The power of Atzmus (“essence”) from the Yesh HoAmiti (“the true existence”) becomes revealed specifically in the Yesh Hanivra (“the created existence”)…

In other words, only in the darkest “tachtonim” can we reveal the power of Atzmus within our souls by clinging to and manifesting our belief in Hashem’s oneness and control over the world.  When this effort is successful, it elicits “my beloved is for me”, the bestowal from Above which endows the ability to transcend the darkness of the world and its limitations.

The ultimate level is the unification of both dimensions in the service of “Elul” which is to serve Hashem within the natural boundaries and dimensions of the world, but in a way that is empowered from Above to transcend and overcome them even as one is within them.  The created existence (“yesh hanivra”) becomes a “yesh hoAmiti”, a true and eternal existence.

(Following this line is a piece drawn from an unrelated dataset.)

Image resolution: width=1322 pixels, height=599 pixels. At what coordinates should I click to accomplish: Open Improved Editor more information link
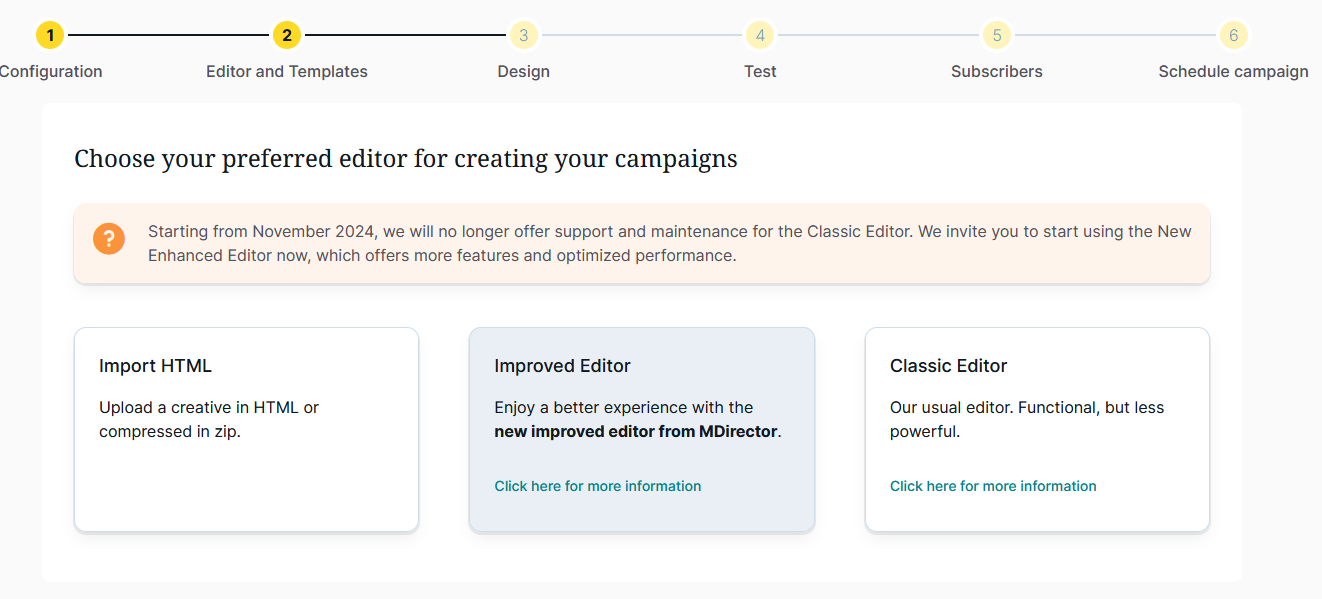tap(597, 486)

And the main thing in all of this is the true and complete Geulah…And since everything that we needed to accomplish [in “tachtonim“] has already been accomplished, even “polishing the buttons”, then the only thing that remains is for the Almighty to take the Yidden out of golus and to bring them to the Holy Land…and therefore Yidden ask and cry out again again — and now more strongly than before — “Ad Mosai”?!